Before he can truly appreciate how odd that is, Dean’s distracted by the realization that he’s naked. It wouldn’t necessarily bother him in and of itself, but he and Sam aren’t alone in the room. He can hear Sam talking to someone: asking how long this is going to take.

Dean tries to move—tries to push himself up onto his hands and knees at least, so that he can get off the table—and can’t. He can’t move because something (it’s cuffs, it’s the fucking bracelets that Sam put on him, that Sam melted shut) is pinning his arms to the table. His ankles are similarly fastened, chained both together and to the table that he’s lying on.

It’s difficult to panic in the drugged state he’s currently in, but Dean thinks he’s managing pretty well at this point.

“Sam …”

“Yes, Dean?”

“Can’t move.”

The hand in his hair grips and moves his head around so that he’s looking in Sam’s direction. Sam’s sitting in a chair next to him, and he’s wearing a loose, soft-looking shirt in that dark forest green that Dean thinks looks so good on him. Even with his blurred vision, it doesn’t take Dean long to notice that there’s something wrong with his brother.

Something wrong with his eyes.

His yellow eyes.

It hits him in a blinding, dizzying rush. It’s all real. Sammy—his Sammy—is gone. The world is burning. Bobby and Ellen and Deacon and Jo are dead by now, and this new and improved Sam probably made sure they died screaming.

Dean doesn’t realize he’s crying until his brother wipes the moisture away with one gentle hand.

“Don’t worry; it’s not for long,” Sam assures him. “You’ll be up and around in no time.”

Dean could tell his brother that he isn’t crying about being chained to the damned table, but he doesn’t think that Sam will be able to understand. Besides, he doesn’t want to hear Sam talk about it: the way they begged, what their blood felt like on his hands. More deaths on Dean’s head—people he knows, people he cares about.

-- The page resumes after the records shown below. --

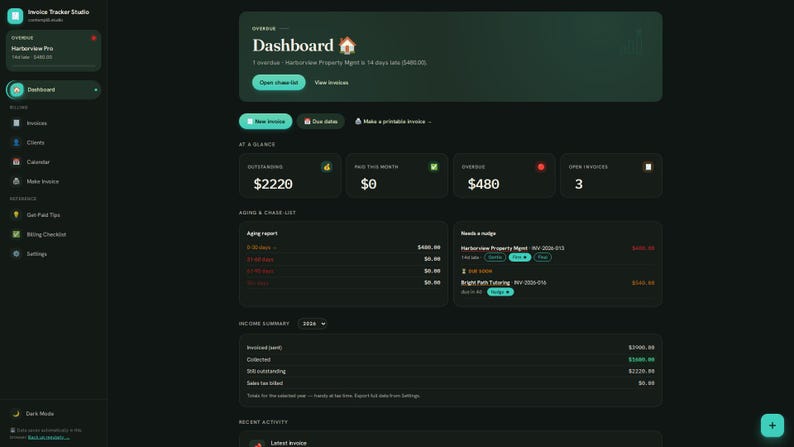Image resolution: width=794 pixels, height=447 pixels.
Task: Open the Get Paid Tips lightbulb icon
Action: coord(16,215)
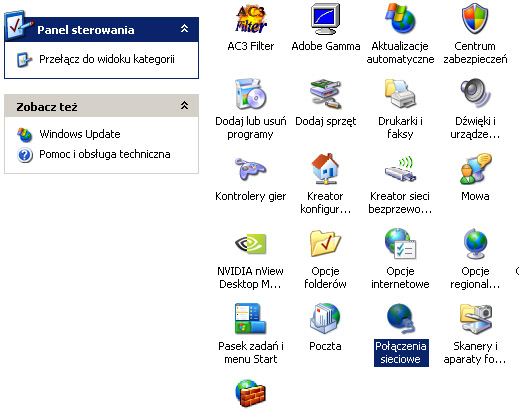
Task: Select the Drukarki i faksy icon
Action: click(x=400, y=94)
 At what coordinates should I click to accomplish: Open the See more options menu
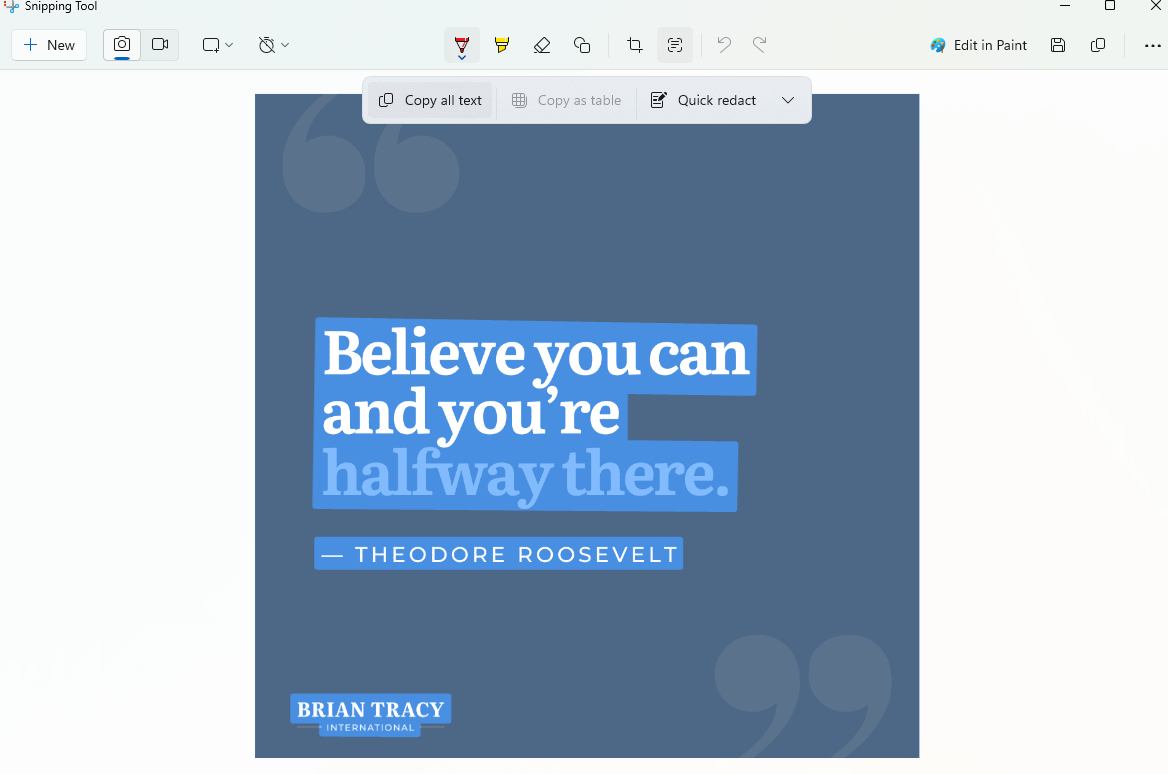1152,45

Gone because he couldn’t let Sam go.

“Goddamn it, Sammy,” he moans.

Sam just smiles at him, wide and easy and bright enough that Dean can see it clearly enough even though his eyes aren’t exactly being cooperative. “Sorry, Dean, but I can’t have you wandering off and getting lost again.” Letting out a sigh, he drops their foreheads together. “I was going out of my mind with worry. Missed you so fucking much.”

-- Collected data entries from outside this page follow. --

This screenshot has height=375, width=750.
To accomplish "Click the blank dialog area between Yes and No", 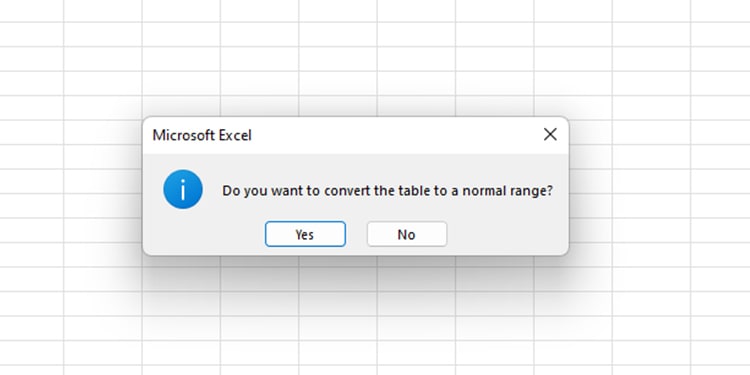I will pos(356,234).
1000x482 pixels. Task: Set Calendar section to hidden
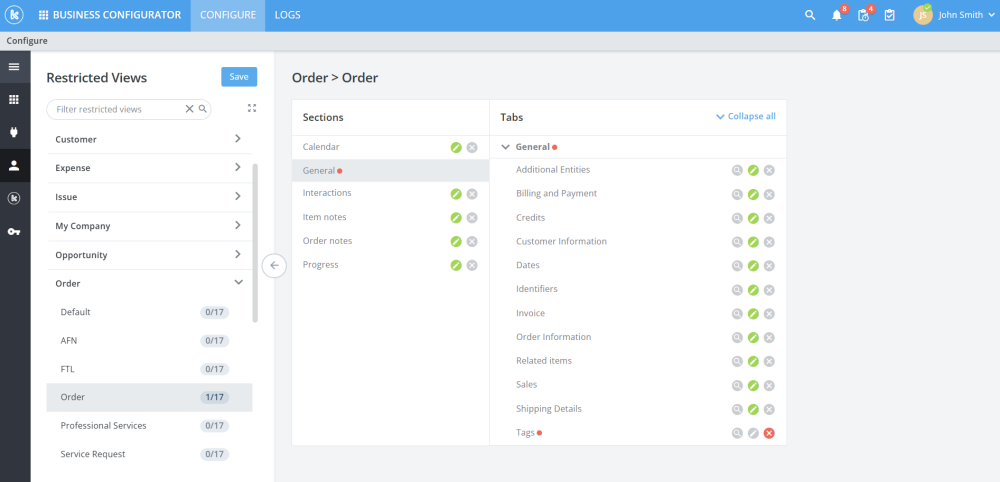(472, 147)
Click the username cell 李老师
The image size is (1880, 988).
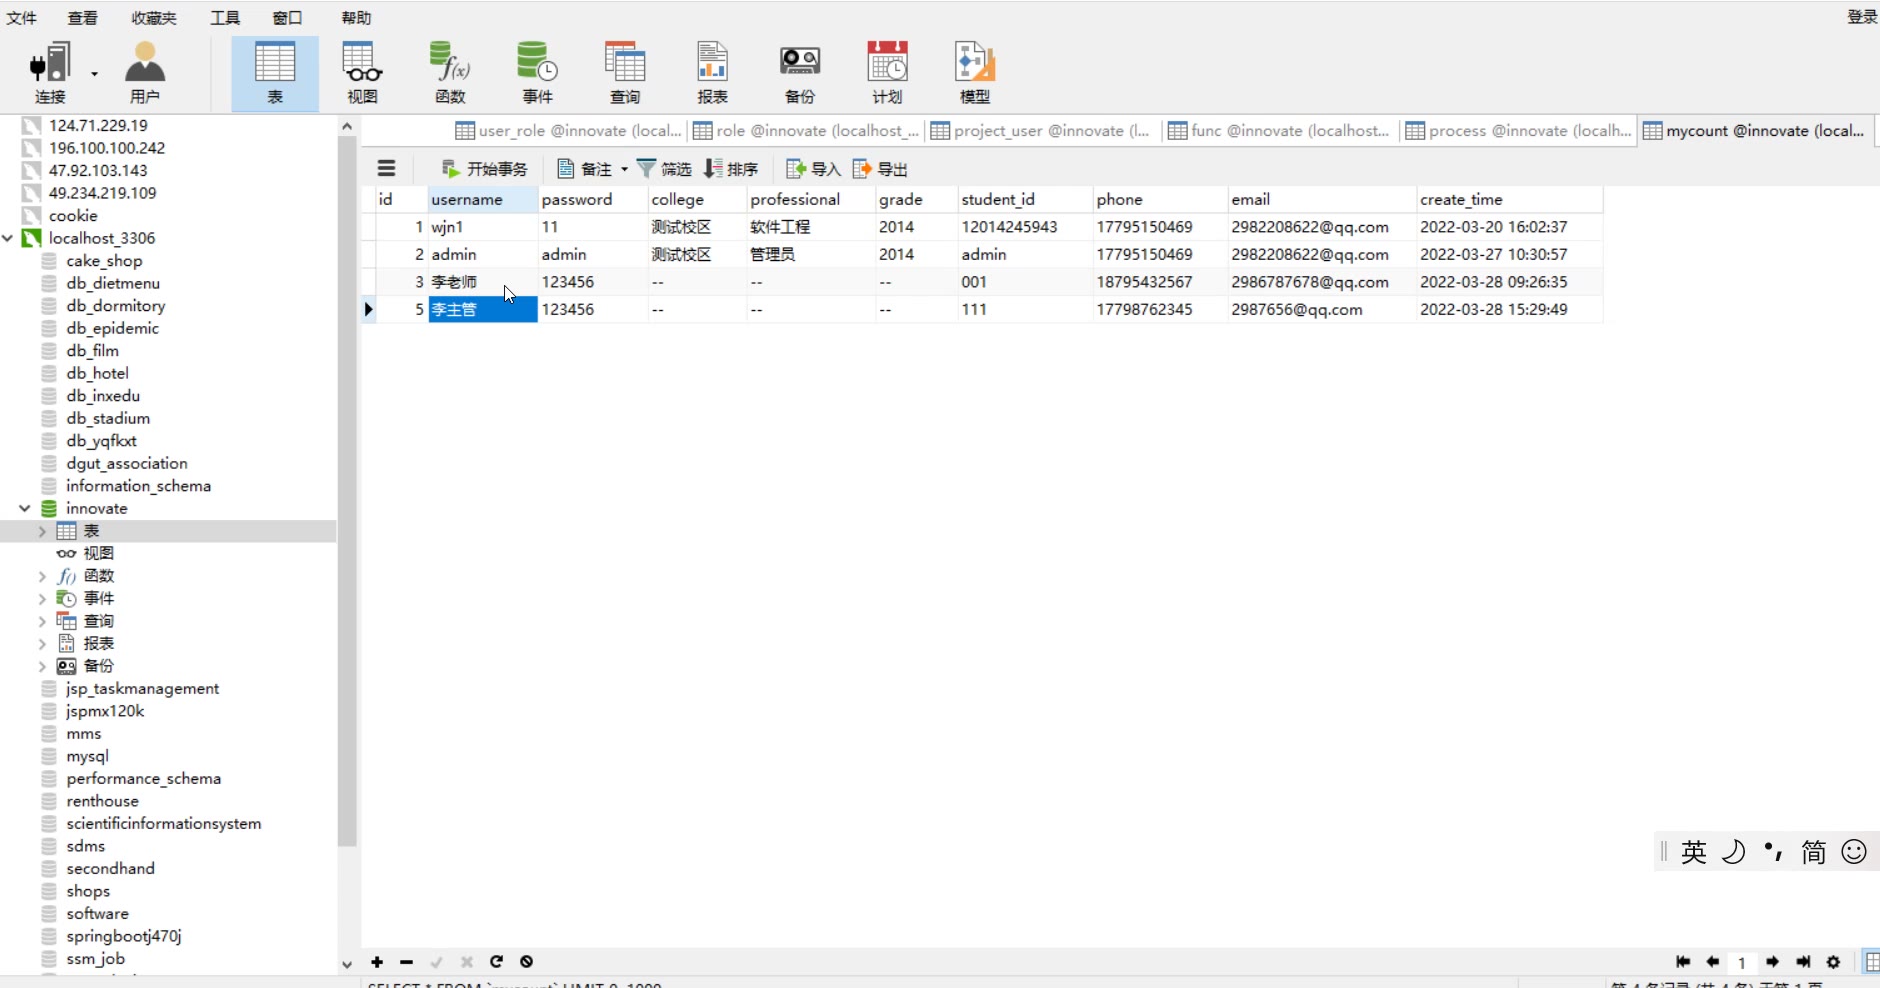455,282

Dean doesn’t respond—can’t think of anything to say other than, ‘get the hell off me, you son of a bitch’, which is only going to make things worse for him. Sam seems to take his silence for agreement because he lifts his head again and shifts forward. It takes Dean a few moments to realize that his brother is angling for one of those upside down kisses that look so romantic in the movies and are so awkward in real life, and then he turns his head to the other side.

The room is spinning from the abrupt movement and his heart is pounding with expectation. He expects Sam to lash out at him for his refusal: expects the hand still cupping the back of his head to turn hostile. What he isn’t expecting is the sudden burst of laughter from the corner of the room.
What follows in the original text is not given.